Although it’s a rule with many exceptions, some of its instances are dramatic. On the island of Jersey, off the northern French coast, red deer shrank to a sixth of their original body weight in less than 6000 years. Elephants have been particularly prone to island dwarfing. The stegodons whose remains have been found at Liang Bua are an example; others have been found off the Californian coast, in the Mediterranean, and in the Arctic Ocean north of Siberia, where on Wrangel Island dwarfed mammoths survived until as recently as 4000 years ago.

Two main explanations have been offered. One is that big animals are safer from predators than small ones, but the resulting pressure to maintain size is relaxed when mammals colonise islands, where they are likely to encounter fewer predators than in their original habitats. The other is that smaller animals need less food,
which may be an advantage on islands where resources are limited.

Whatever the processes are that drive it, island dwarfing is a well-established effect. But there are no known examples of it in primates. As a candidate island dwarf, Homo floresiensis is out on its own. And as a proposal about human evolution it’s out on a limb, too, in suggesting that hominins adapted to a new environment by changing their bodies rather than their belongings or their behaviour.







Wallace's world

The Liang Bua finds were part of a wide-ranging project to investigate hominin prehistory in Australasia, by comparing sites on different islands in the region. It was launched by Australian researchers, working with Indonesian colleagues. But in a sense it was initiated by Alfred Russel Wallace, the self-taught English naturalist who worked out the principle of natural selection in 1858, independently of Darwin, in a hut on an island in what was then called the Malay Archipelago.

Wallace developed his ideas about evolution by studying the distributions of different species. When travelling through the Archipelago, he was particularly struck by the differences between the bird species of Bali and Lombok, islands separated by a 25km strait. This channel, he wrote, “marks the limits and abruptly separates two of the great Zoological regions of the globe”; those of Asia and Australia.

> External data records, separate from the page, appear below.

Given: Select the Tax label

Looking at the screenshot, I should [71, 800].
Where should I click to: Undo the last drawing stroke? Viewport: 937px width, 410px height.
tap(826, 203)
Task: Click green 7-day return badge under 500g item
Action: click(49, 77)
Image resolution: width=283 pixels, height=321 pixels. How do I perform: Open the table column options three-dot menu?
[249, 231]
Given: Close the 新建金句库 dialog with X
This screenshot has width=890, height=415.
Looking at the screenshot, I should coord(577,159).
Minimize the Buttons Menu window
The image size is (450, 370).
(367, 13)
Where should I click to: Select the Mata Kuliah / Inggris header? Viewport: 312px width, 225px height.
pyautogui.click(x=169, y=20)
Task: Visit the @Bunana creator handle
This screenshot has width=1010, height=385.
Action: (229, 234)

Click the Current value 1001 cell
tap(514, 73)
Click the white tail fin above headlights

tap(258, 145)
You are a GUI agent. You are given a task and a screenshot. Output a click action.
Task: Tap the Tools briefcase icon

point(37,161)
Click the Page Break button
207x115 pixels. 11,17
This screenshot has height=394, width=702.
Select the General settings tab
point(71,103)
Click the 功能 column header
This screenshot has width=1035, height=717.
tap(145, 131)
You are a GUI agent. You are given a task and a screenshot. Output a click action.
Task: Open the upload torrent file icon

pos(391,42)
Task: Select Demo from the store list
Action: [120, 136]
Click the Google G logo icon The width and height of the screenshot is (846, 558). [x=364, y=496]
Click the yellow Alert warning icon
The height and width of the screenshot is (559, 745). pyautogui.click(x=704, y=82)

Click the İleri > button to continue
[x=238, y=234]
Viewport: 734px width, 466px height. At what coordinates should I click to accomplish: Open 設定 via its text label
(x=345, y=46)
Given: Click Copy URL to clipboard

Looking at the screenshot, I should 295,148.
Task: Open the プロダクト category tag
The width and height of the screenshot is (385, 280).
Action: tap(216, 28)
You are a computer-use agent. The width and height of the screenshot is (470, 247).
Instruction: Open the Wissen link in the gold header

It is part of what is now known as Wallace’s Line; the sites to be compared by the Australo-Indonesian investigators lie either side of it. As well as following Wallace’s comparative approach, the project shares his fascination with human variety. Wallace would have been delighted by the finds at Liang Bua. And with his exceptional readiness to recognize forms at which other naturalists balked – his account of Lombok included a note on the relative scarcity of ghosts there – he would have been the only person who wouldn’t have been in the least surprised.